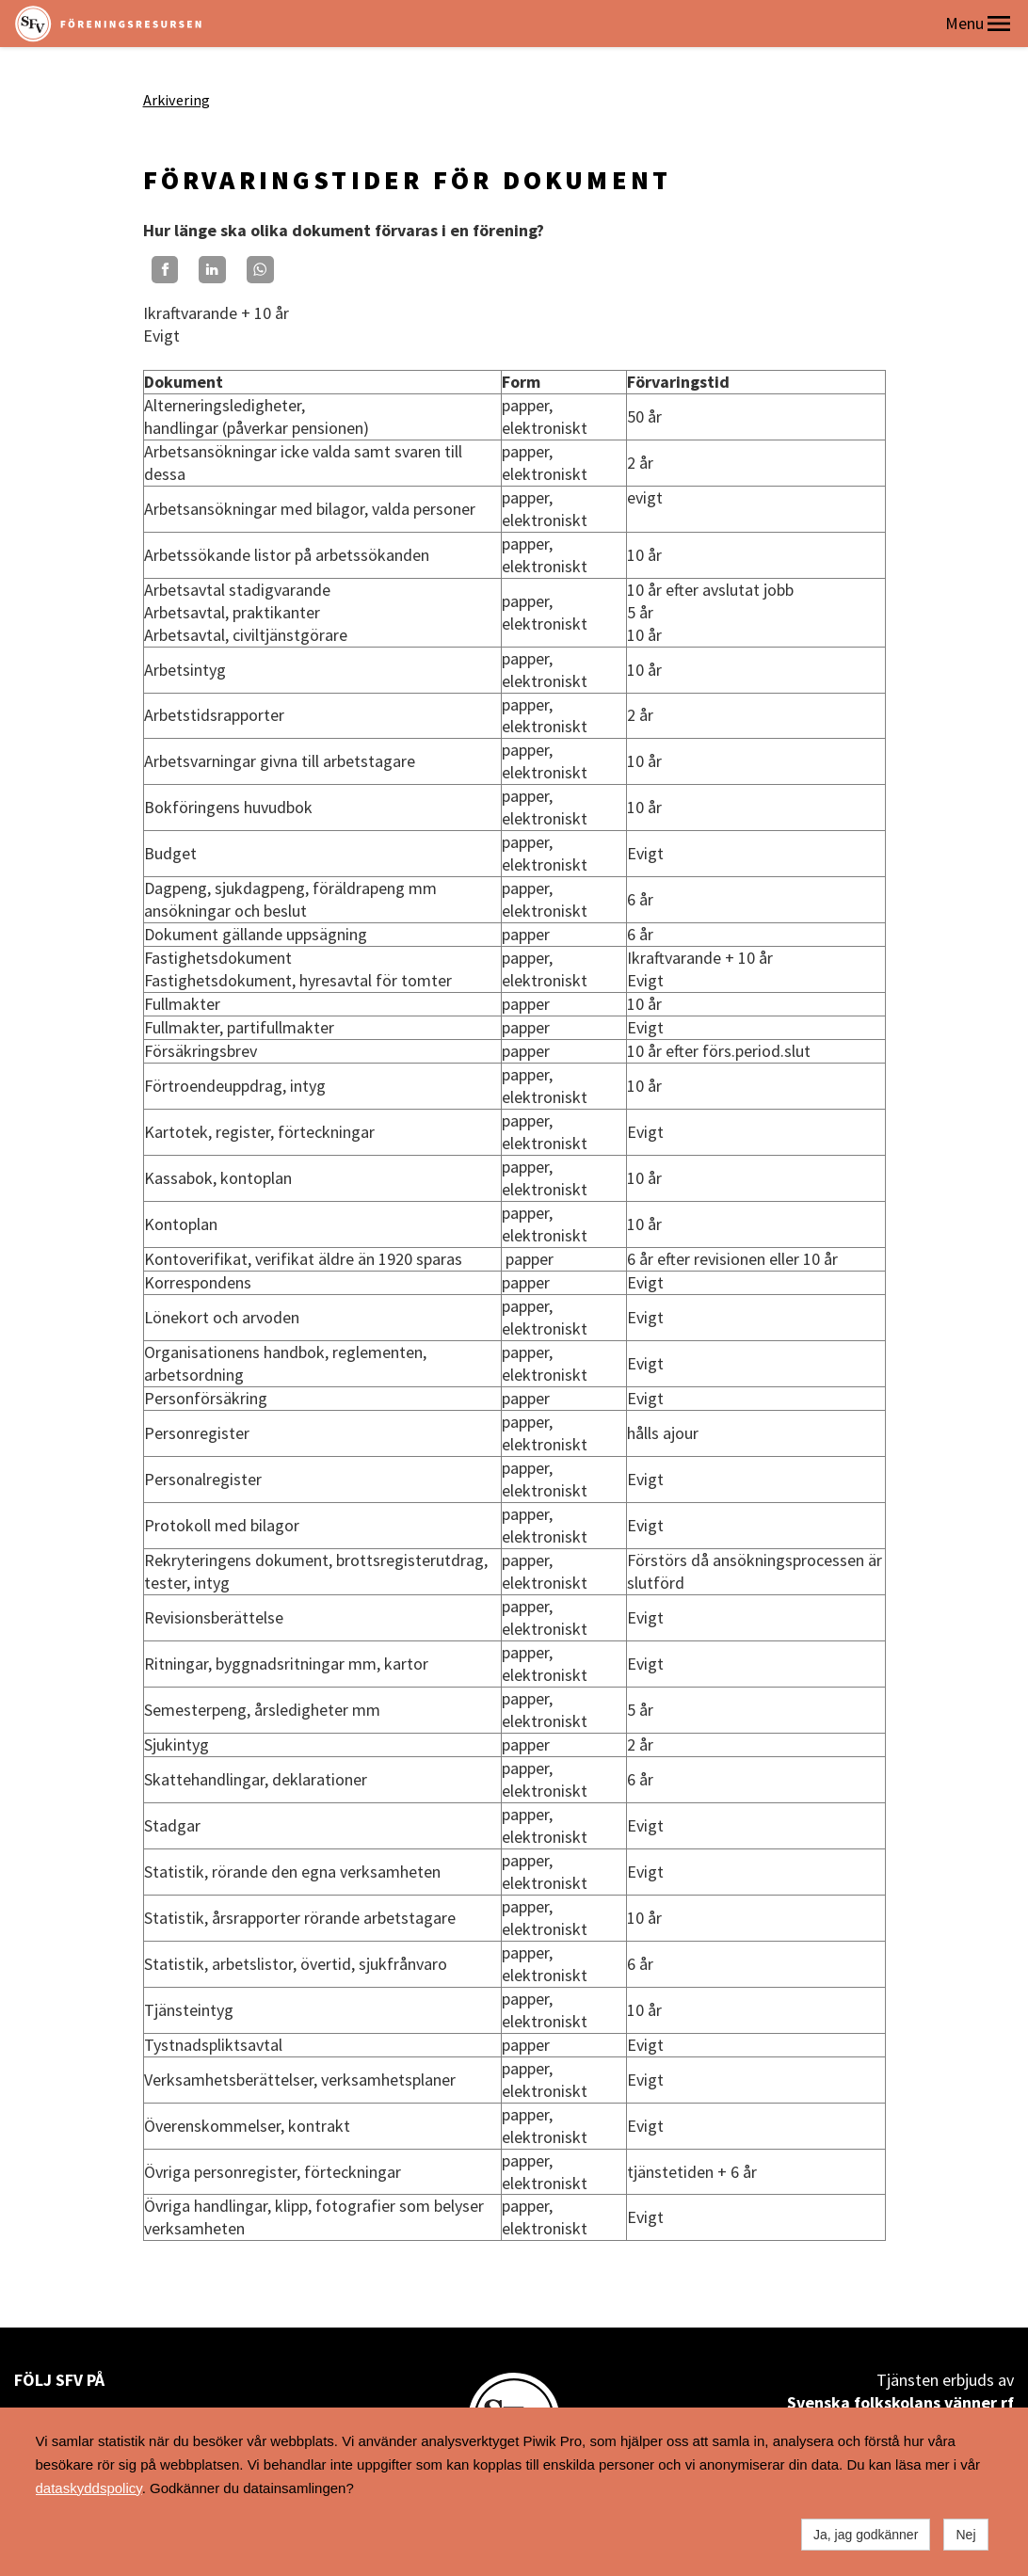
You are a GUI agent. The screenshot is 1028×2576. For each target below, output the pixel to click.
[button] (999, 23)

==

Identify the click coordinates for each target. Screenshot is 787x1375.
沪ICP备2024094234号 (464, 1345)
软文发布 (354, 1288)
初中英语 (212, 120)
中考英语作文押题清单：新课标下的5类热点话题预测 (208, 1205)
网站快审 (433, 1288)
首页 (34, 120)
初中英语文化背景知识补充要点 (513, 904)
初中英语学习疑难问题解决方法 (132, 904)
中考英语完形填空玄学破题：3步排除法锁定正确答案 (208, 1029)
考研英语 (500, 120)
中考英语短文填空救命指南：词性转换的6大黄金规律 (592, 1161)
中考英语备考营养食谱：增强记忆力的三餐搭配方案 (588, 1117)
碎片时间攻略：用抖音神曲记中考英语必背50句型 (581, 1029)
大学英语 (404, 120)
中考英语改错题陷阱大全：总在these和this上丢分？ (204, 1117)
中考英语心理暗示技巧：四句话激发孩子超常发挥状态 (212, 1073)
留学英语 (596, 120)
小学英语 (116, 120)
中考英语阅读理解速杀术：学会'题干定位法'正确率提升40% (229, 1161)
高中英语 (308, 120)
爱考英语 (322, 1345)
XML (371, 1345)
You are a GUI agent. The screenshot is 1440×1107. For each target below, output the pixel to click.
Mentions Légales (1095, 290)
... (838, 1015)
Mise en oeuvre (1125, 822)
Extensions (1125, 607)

---

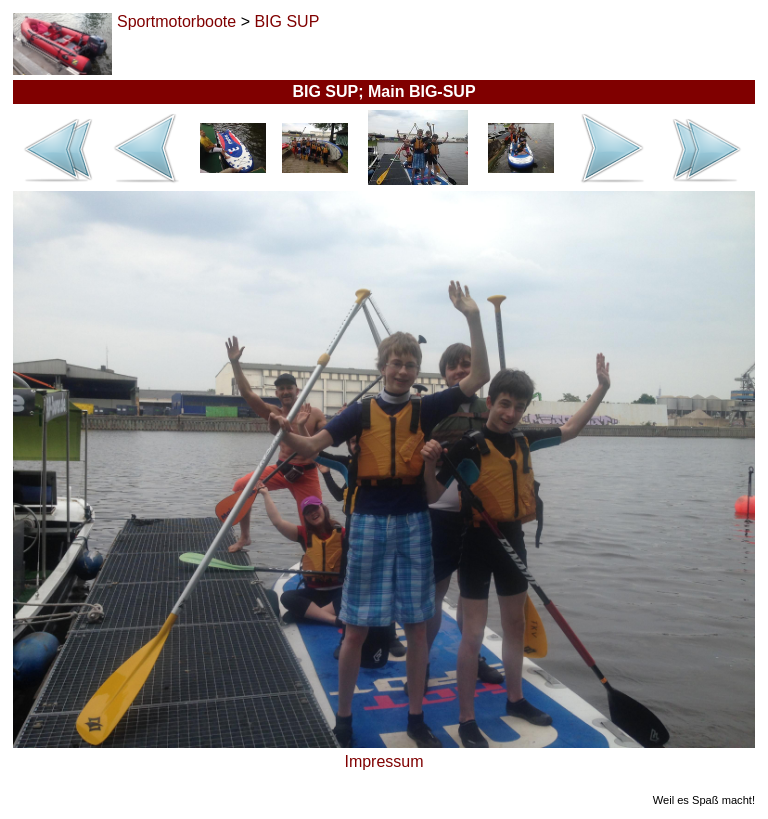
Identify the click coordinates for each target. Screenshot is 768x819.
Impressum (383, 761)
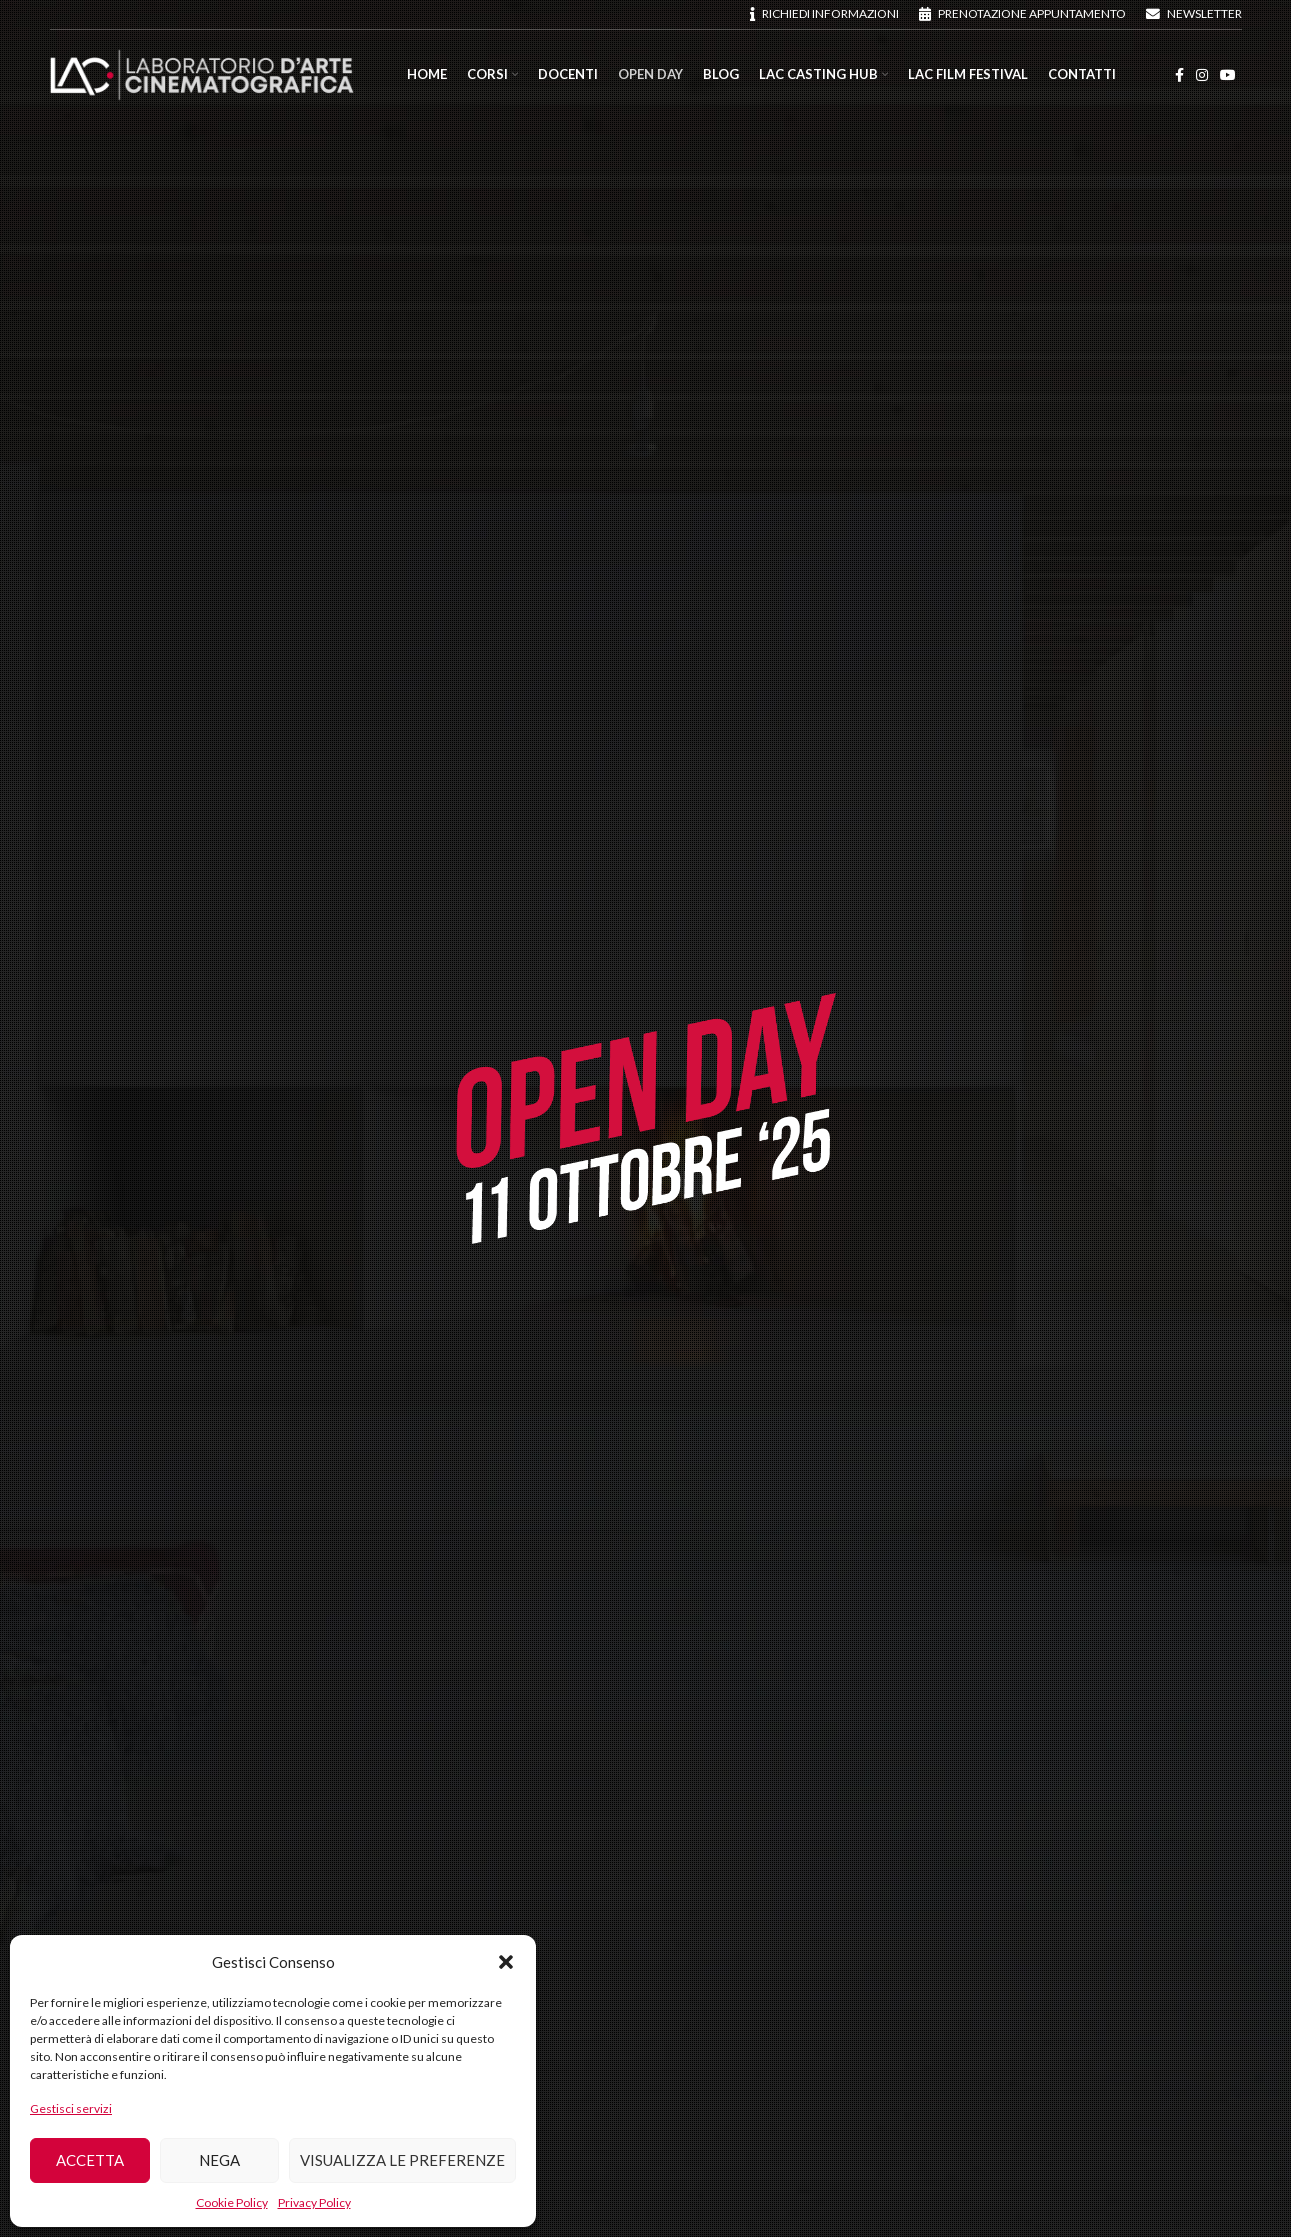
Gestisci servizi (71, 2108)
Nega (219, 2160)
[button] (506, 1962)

**Set exercise**
Reproduce the listing lines from the one holding "软文发布 (354, 1288)" through the one holding "Mise en oeuvre (1125, 822)", inclusive, with "XML" changed to "Sitemap" and nothing else altered.

**Answer to the problem**
软文发布 (354, 1288)
初中英语 (212, 120)
中考英语作文押题清单：新课标下的5类热点话题预测 (208, 1205)
网站快审 (433, 1288)
首页 (34, 120)
初中英语文化背景知识补充要点 (513, 904)
初中英语学习疑难问题解决方法 (132, 904)
中考英语完形填空玄学破题：3步排除法锁定正确答案 (208, 1029)
考研英语 (500, 120)
中考英语短文填空救命指南：词性转换的6大黄金规律 (592, 1161)
中考英语备考营养食谱：增强记忆力的三餐搭配方案 (588, 1117)
碎片时间攻略：用抖音神曲记中考英语必背50句型 (581, 1029)
大学英语 (404, 120)
中考英语改错题陷阱大全：总在these和this上丢分？ (204, 1117)
中考英语心理暗示技巧：四句话激发孩子超常发挥状态 (212, 1073)
留学英语 (596, 120)
小学英语 (116, 120)
中考英语阅读理解速杀术：学会'题干定位法'正确率提升40% (229, 1161)
高中英语 (308, 120)
爱考英语 (322, 1345)
Sitemap (371, 1345)
You are a GUI agent. The screenshot is 1440×1107. For each target below, output the pixel to click.
Mentions Légales (1095, 290)
... (838, 1015)
Mise en oeuvre (1125, 822)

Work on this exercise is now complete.